[Exercise prompt] For every line in the records that has the word "computer", make a copy.

[Provided records]
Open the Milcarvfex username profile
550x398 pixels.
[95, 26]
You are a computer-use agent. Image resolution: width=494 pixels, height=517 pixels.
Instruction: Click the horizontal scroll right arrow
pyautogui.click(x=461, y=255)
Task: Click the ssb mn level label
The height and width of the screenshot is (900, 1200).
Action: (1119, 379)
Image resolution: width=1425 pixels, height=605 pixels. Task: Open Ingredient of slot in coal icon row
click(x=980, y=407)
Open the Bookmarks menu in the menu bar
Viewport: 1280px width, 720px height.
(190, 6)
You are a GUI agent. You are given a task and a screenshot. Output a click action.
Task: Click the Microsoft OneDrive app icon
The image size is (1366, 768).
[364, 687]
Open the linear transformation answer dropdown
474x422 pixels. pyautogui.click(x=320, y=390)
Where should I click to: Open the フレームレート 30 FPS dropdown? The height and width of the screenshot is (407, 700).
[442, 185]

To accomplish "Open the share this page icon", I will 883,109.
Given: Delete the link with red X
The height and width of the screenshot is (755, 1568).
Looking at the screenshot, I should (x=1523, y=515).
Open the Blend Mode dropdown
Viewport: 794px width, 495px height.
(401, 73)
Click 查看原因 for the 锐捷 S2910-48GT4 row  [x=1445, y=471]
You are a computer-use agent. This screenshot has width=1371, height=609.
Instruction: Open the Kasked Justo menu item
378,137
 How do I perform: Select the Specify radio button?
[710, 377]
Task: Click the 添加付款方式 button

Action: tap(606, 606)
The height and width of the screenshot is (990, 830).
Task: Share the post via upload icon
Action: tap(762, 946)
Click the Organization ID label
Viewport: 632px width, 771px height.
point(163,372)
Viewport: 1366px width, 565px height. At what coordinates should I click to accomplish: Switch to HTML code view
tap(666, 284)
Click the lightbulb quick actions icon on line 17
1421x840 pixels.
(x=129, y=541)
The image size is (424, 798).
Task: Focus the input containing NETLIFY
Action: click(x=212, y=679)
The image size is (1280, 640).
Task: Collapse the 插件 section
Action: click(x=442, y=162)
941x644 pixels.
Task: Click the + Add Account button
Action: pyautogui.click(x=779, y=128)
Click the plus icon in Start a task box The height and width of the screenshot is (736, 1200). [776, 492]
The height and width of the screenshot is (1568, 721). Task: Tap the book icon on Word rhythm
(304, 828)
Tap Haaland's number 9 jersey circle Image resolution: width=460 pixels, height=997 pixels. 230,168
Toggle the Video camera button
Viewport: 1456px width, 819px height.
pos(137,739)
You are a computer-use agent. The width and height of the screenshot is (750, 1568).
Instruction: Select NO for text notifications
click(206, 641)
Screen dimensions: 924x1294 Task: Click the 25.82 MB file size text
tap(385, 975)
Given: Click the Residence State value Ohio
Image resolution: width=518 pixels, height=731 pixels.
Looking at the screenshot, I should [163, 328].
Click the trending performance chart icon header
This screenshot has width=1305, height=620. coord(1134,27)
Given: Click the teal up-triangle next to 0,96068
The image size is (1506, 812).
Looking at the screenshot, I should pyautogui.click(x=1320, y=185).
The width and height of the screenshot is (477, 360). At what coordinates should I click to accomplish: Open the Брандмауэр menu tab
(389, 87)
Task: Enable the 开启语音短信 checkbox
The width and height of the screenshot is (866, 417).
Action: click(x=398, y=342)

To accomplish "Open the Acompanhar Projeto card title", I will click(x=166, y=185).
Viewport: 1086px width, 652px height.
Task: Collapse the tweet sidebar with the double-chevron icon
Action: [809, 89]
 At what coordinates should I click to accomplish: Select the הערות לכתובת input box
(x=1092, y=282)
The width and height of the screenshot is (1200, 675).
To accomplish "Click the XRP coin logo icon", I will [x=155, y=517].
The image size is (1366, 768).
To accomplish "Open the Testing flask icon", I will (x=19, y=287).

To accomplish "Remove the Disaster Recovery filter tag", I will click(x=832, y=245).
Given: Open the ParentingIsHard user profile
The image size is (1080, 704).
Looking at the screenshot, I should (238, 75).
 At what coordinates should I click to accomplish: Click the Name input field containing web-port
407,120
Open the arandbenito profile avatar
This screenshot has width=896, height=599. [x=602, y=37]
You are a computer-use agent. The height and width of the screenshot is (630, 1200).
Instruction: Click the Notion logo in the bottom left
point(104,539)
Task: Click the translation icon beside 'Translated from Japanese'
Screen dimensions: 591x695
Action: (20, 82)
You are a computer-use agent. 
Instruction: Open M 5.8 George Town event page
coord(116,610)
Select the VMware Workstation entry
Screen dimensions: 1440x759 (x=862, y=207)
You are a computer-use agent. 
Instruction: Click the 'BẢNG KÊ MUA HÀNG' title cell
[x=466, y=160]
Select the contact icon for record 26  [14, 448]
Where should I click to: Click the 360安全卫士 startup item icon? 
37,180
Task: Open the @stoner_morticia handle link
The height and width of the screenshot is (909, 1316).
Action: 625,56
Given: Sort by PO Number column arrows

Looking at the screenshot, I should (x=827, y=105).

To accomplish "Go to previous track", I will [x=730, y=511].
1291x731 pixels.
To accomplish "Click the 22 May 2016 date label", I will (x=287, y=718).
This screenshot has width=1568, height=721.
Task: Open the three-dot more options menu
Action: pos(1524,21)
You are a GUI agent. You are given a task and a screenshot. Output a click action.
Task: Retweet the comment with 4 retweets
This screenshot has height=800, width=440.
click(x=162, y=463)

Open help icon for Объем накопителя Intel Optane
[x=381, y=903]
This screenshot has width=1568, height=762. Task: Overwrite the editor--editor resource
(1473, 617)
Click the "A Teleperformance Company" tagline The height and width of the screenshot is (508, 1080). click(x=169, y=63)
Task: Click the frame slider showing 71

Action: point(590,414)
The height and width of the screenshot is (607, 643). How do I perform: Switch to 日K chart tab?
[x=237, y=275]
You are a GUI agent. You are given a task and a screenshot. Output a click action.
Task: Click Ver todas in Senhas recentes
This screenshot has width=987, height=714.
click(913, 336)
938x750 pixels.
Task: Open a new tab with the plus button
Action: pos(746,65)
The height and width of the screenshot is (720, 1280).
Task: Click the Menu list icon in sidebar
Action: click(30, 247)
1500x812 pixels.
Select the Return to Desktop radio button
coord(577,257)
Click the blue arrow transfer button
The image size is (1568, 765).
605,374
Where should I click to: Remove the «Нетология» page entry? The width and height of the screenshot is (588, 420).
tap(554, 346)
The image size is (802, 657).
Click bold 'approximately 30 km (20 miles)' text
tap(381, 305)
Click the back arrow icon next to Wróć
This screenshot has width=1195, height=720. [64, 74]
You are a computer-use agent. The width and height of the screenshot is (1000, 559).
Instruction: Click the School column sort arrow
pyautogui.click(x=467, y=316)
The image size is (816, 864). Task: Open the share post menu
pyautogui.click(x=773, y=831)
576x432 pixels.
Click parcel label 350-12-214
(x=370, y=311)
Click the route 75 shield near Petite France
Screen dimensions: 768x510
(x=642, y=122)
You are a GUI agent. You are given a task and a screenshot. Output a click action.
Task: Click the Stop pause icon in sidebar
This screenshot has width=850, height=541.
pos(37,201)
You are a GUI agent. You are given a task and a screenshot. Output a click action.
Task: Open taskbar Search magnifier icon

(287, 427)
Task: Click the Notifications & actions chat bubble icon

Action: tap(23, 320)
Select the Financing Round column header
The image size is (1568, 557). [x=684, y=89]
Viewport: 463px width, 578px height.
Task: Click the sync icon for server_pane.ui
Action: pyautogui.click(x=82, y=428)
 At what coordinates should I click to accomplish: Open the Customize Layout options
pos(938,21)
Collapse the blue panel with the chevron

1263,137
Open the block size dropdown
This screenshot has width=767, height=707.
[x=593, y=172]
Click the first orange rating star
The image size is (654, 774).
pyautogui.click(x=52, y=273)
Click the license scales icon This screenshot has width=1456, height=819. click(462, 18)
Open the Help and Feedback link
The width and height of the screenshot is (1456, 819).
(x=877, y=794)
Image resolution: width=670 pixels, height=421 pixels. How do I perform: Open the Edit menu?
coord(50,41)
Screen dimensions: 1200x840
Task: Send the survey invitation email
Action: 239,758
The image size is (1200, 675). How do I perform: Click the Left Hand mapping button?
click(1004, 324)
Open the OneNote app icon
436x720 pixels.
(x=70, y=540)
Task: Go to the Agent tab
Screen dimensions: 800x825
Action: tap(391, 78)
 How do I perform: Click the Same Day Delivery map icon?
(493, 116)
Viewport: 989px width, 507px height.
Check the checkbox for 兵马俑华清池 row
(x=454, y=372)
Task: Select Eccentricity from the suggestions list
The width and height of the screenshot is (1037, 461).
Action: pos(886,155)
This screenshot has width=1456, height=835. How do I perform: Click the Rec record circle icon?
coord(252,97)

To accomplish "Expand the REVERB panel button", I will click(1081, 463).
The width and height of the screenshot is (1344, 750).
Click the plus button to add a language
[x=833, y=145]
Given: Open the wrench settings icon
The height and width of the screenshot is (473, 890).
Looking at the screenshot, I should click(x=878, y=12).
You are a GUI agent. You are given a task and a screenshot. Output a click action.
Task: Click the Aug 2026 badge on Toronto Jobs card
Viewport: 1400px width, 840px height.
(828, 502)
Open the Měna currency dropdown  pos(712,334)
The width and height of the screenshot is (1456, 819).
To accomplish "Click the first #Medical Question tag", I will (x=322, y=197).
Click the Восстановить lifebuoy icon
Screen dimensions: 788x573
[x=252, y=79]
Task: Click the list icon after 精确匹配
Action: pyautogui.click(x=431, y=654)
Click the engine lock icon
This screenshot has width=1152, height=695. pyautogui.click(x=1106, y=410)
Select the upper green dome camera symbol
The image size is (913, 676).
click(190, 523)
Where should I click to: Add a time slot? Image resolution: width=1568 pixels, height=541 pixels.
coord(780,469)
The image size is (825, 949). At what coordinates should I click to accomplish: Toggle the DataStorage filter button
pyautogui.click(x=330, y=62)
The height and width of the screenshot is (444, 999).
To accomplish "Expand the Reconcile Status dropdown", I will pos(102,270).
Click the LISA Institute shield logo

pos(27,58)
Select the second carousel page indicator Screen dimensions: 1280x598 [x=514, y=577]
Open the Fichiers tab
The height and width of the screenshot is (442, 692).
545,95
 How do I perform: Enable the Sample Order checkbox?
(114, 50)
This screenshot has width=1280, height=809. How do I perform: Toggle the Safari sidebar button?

[Response for this exercise]
You are a computer-use agent. Image resolution: width=494 pixels, height=517 pixels.
You are a computer-use agent. This screenshot has width=1371, height=609.
You are a computer-use agent. The width and height of the screenshot is (750, 1568).
You are a computer-use agent. The height and width of the screenshot is (630, 1200).
You are a computer-use agent. 
You are a computer-use agent. 
You are a computer-use agent. The width and height of the screenshot is (1000, 559).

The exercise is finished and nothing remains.